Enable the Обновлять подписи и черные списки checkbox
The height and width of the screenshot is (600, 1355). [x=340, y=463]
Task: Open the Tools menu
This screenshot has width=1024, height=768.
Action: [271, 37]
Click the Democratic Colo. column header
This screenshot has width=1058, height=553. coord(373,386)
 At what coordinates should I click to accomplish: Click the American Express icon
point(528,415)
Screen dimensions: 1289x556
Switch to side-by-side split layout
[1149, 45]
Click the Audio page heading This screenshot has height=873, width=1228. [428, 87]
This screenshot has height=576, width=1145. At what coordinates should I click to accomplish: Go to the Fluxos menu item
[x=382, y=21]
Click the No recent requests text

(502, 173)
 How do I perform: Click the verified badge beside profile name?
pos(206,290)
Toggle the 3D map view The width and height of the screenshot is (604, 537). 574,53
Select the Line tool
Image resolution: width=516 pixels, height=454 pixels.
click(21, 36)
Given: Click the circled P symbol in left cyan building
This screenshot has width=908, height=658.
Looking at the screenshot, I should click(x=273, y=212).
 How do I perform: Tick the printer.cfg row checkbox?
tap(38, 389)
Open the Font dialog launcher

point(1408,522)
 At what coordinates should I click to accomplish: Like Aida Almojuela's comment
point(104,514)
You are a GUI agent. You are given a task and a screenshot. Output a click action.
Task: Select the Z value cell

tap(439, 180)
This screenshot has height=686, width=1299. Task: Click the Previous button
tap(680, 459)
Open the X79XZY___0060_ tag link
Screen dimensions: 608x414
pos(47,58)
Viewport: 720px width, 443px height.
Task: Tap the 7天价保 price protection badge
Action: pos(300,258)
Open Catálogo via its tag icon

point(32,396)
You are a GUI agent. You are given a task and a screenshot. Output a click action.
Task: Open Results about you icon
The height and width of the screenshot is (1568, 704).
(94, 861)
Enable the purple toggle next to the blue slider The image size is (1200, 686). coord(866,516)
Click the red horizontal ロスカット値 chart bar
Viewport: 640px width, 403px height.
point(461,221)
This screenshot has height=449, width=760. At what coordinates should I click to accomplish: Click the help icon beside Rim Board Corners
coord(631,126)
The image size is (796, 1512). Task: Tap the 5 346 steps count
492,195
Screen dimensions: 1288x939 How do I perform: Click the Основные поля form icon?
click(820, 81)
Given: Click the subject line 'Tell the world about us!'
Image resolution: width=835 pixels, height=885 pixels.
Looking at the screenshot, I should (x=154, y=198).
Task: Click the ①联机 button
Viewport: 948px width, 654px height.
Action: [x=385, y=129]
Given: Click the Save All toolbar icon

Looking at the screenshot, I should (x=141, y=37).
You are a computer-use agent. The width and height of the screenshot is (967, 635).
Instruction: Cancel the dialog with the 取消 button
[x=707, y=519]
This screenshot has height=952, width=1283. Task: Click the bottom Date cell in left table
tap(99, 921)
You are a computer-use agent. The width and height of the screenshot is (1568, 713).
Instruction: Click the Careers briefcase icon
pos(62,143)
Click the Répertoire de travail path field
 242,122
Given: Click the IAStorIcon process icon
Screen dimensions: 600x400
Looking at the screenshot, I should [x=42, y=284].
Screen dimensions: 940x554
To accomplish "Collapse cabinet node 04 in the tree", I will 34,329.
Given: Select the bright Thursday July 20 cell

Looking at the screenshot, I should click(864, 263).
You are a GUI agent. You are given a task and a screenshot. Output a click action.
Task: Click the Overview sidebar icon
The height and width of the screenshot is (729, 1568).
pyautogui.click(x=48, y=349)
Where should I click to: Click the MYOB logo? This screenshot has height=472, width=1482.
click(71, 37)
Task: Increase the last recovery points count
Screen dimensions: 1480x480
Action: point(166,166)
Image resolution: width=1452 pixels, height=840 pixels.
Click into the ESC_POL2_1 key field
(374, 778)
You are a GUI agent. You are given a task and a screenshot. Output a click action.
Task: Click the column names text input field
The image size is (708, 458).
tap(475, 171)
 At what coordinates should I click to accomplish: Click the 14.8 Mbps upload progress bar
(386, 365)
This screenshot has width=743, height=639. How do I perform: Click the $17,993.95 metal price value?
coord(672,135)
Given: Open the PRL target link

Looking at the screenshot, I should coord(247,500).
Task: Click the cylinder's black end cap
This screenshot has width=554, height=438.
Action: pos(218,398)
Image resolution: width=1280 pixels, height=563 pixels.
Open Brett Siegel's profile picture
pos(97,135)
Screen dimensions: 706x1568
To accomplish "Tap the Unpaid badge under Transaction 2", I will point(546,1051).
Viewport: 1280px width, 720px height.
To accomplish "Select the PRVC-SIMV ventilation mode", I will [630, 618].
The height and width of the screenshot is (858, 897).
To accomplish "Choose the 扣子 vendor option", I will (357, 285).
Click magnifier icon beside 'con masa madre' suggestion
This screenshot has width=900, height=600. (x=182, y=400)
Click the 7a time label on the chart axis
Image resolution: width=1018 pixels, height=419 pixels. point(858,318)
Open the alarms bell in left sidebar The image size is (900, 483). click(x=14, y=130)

• • • • •

# Aim of the exercise
All records above need to be set down again exactly as written.

# Problem solution
Enable the Обновлять подписи и черные списки checkbox
The height and width of the screenshot is (600, 1355). [x=340, y=463]
Task: Open the Tools menu
This screenshot has width=1024, height=768.
Action: [271, 37]
Click the Democratic Colo. column header
This screenshot has width=1058, height=553. coord(373,386)
 At what coordinates should I click to accomplish: Click the American Express icon
point(528,415)
Screen dimensions: 1289x556
Switch to side-by-side split layout
[1149, 45]
Click the Audio page heading This screenshot has height=873, width=1228. [428, 87]
This screenshot has height=576, width=1145. At what coordinates should I click to accomplish: Go to the Fluxos menu item
[x=382, y=21]
Click the No recent requests text

(502, 173)
 How do I perform: Click the verified badge beside profile name?
pos(206,290)
Toggle the 3D map view The width and height of the screenshot is (604, 537). 574,53
Select the Line tool
Image resolution: width=516 pixels, height=454 pixels.
click(21, 36)
Given: Click the circled P symbol in left cyan building
This screenshot has width=908, height=658.
Looking at the screenshot, I should click(x=273, y=212).
 How do I perform: Tick the printer.cfg row checkbox?
tap(38, 389)
Open the Font dialog launcher

point(1408,522)
 At what coordinates should I click to accomplish: Like Aida Almojuela's comment
point(104,514)
You are a GUI agent. You are given a task and a screenshot. Output a click action.
Task: Select the Z value cell

tap(439, 180)
This screenshot has height=686, width=1299. Task: Click the Previous button
tap(680, 459)
Open the X79XZY___0060_ tag link
Screen dimensions: 608x414
pos(47,58)
Viewport: 720px width, 443px height.
Task: Tap the 7天价保 price protection badge
Action: pos(300,258)
Open Catálogo via its tag icon

point(32,396)
You are a GUI agent. You are given a task and a screenshot. Output a click action.
Task: Open Results about you icon
The height and width of the screenshot is (1568, 704).
(94, 861)
Enable the purple toggle next to the blue slider The image size is (1200, 686). coord(866,516)
Click the red horizontal ロスカット値 chart bar
Viewport: 640px width, 403px height.
point(461,221)
This screenshot has height=449, width=760. At what coordinates should I click to accomplish: Click the help icon beside Rim Board Corners
coord(631,126)
The image size is (796, 1512). Task: Tap the 5 346 steps count
492,195
Screen dimensions: 1288x939 How do I perform: Click the Основные поля form icon?
click(820, 81)
Given: Click the subject line 'Tell the world about us!'
Image resolution: width=835 pixels, height=885 pixels.
Looking at the screenshot, I should (x=154, y=198).
Task: Click the ①联机 button
Viewport: 948px width, 654px height.
Action: [x=385, y=129]
Given: Click the Save All toolbar icon

Looking at the screenshot, I should (x=141, y=37).
You are a computer-use agent. The width and height of the screenshot is (967, 635).
Instruction: Cancel the dialog with the 取消 button
[x=707, y=519]
This screenshot has height=952, width=1283. Task: Click the bottom Date cell in left table
tap(99, 921)
You are a computer-use agent. The width and height of the screenshot is (1568, 713).
Instruction: Click the Careers briefcase icon
pos(62,143)
Click the Répertoire de travail path field
 242,122
Given: Click the IAStorIcon process icon
Screen dimensions: 600x400
Looking at the screenshot, I should [x=42, y=284].
Screen dimensions: 940x554
To accomplish "Collapse cabinet node 04 in the tree", I will 34,329.
Given: Select the bright Thursday July 20 cell

Looking at the screenshot, I should click(864, 263).
You are a GUI agent. You are given a task and a screenshot. Output a click action.
Task: Click the Overview sidebar icon
The height and width of the screenshot is (729, 1568).
pyautogui.click(x=48, y=349)
Where should I click to: Click the MYOB logo? This screenshot has height=472, width=1482.
click(71, 37)
Task: Increase the last recovery points count
Screen dimensions: 1480x480
Action: point(166,166)
Image resolution: width=1452 pixels, height=840 pixels.
Click into the ESC_POL2_1 key field
(374, 778)
You are a GUI agent. You are given a task and a screenshot. Output a click action.
Task: Click the column names text input field
The image size is (708, 458).
tap(475, 171)
 At what coordinates should I click to accomplish: Click the 14.8 Mbps upload progress bar
(386, 365)
This screenshot has width=743, height=639. How do I perform: Click the $17,993.95 metal price value?
coord(672,135)
Given: Open the PRL target link

Looking at the screenshot, I should coord(247,500).
Task: Click the cylinder's black end cap
This screenshot has width=554, height=438.
Action: pos(218,398)
Image resolution: width=1280 pixels, height=563 pixels.
Open Brett Siegel's profile picture
pos(97,135)
Screen dimensions: 706x1568
To accomplish "Tap the Unpaid badge under Transaction 2", I will point(546,1051).
Viewport: 1280px width, 720px height.
To accomplish "Select the PRVC-SIMV ventilation mode", I will [630, 618].
The height and width of the screenshot is (858, 897).
To accomplish "Choose the 扣子 vendor option", I will (357, 285).
Click magnifier icon beside 'con masa madre' suggestion
This screenshot has width=900, height=600. (x=182, y=400)
Click the 7a time label on the chart axis
Image resolution: width=1018 pixels, height=419 pixels. point(858,318)
Open the alarms bell in left sidebar The image size is (900, 483). click(x=14, y=130)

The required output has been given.